:: KURZE ÜBUNG A ::
Erläutern Sie anhand des Artikels über Joanna Phillips, weshalb sie Gemälderestaurierung studierte.
:: KURZE ÜBUNG B ::
Führen Sie den Artikel über Joanna Phillips im Anschluss an seinen letzten Satz weiter.

:: AUSZUG ZUM LESEN ::
************
Ein Restaurator ist ein schweigsamer Mensch, der in Kirchen hinter Planen arbeitet und beschädigte Kunstschätze wieder heil macht. Oder?
Joanna Phillips von Restaurierungszentrum Düsseldorf „Wir kommen dem Werk extrem nahe“
Die neue Leiterin des Restaurierungszentrums über ihre Zeit am New Yorker Guggenheim-Museum und ihre Pläne für Düsseldorf.
Mit 18 Jahren las Joanna Phillips einen Bericht über die Restaurierung von Rembrandts „Der Mann mit dem Goldhelm“. Sie war fasziniert und studierte Gemälderestaurierung an der Hochschule der Bildenden Künste Dresden. Sie ging nach Bern, dann nach New York, wo sie am Guggenheim-Museum das Institut zur Erforschung und Wahrung der Medienkunst aufbaute und etablierte. Nach mehr als zehn Jahren in den USA ist sie jetzt nach Europa zurückgekehrt und hat die Leitung des Restaurierungszentrums der Landeshauptstadt übernommen. Dort hat die 44-Jährige viel vor.
************
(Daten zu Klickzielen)
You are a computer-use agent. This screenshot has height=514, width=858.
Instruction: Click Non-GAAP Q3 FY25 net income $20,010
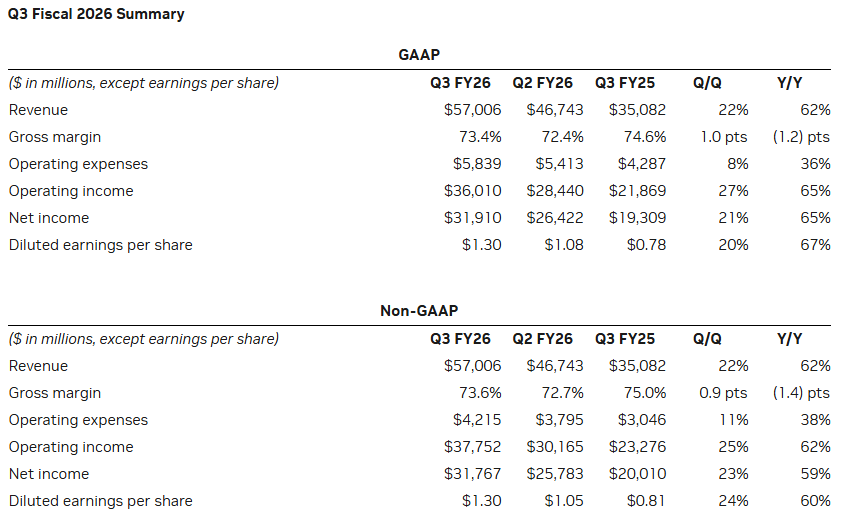pyautogui.click(x=637, y=474)
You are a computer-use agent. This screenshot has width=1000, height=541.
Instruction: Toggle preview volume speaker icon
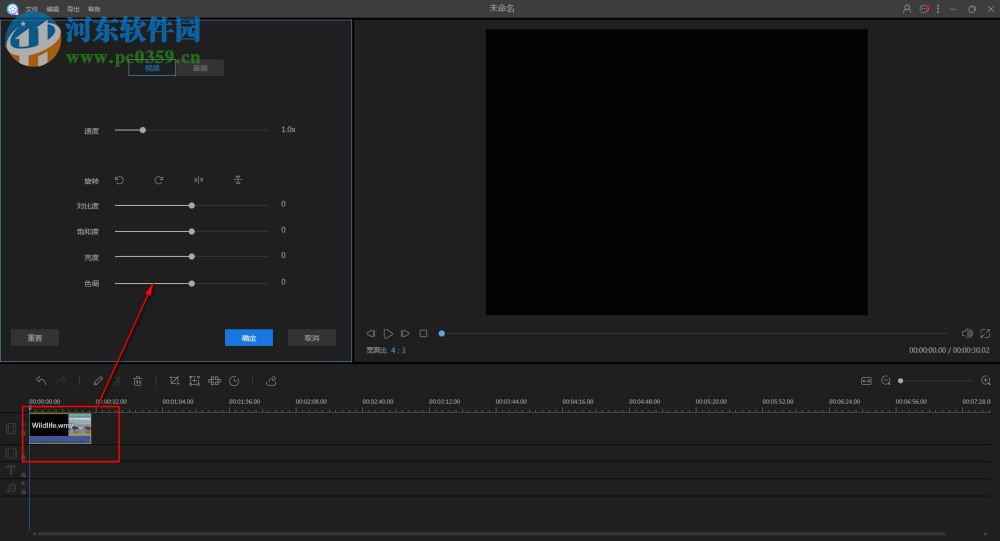click(x=967, y=333)
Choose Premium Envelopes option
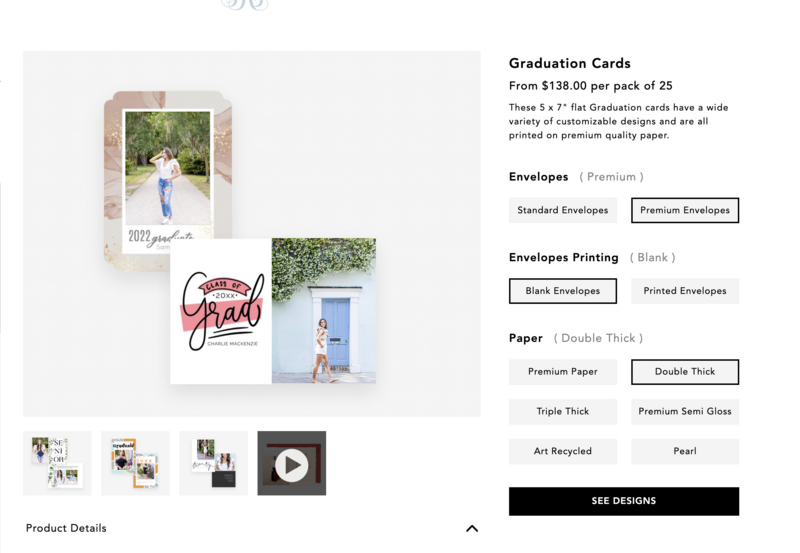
************
:: LÖSUNG DER AUFGABE A ::
Mit 18 Jahren las Joanna Phillips einen Bericht über die Restaurierung von Rembrandts „Der Mann mit dem Goldhelm“. Dieser Bericht faszinierte sie, und daraufhin studierte sie Gemälderestaurierung an der Hochschule der Bildenden Künste Dresden.

:: LÖSUNG DER AUFGABE B ::
Phillips Das ist ein veraltetes Klischee, das sich vor allem in Europa gehalten hat. Hier wird der Restaurator noch vielerorts als Handwerker angesehen, obwohl die wissenschaftliche Arbeit seit Jahrzehnten einen großen Teil unseres Berufs ausmacht. Als Kunsttechnologen erforschen wir, wie Kunstwerke entstanden sind, wann und durch wen, ob sie echt sind und wie sie erhalten werden können.
Am Guggenheim-Museum haben Sie sich der Medienkunst gewidmet. Was ist so reizvoll an Düsseldorf, dass Sie dafür Ihre spannende Aufgabe in New York aufgegeben haben?
Phillips Meine Arbeit am Restaurierungszentrum. Als Arbeitsort ist das Institut einmalig und hat ein riesiges Entwicklungspotenzial. Hier arbeiten Restauratoren verschiedenster Disziplinen in engem Austausch miteinander – Gemälde, Holz, moderne Materialien, Glas, Keramik, Papier, Foto, angewandte und zeitgenössische Kunst. Mein Spezialgebiet Medienkunst möchte ich noch zusätzlich ans Haus bringen. Ich bin seit 25 Jahren in der Restaurierung tätig und habe die erste Hälfte dieser Zeit in der alten und die zweite in der neuen Kunst verbracht. Mich hat immer der gemeinsame Nenner der Disziplinen interessiert.
Düsseldorf spielt in der Medienkunst nicht gerade in der Top-Liga mit.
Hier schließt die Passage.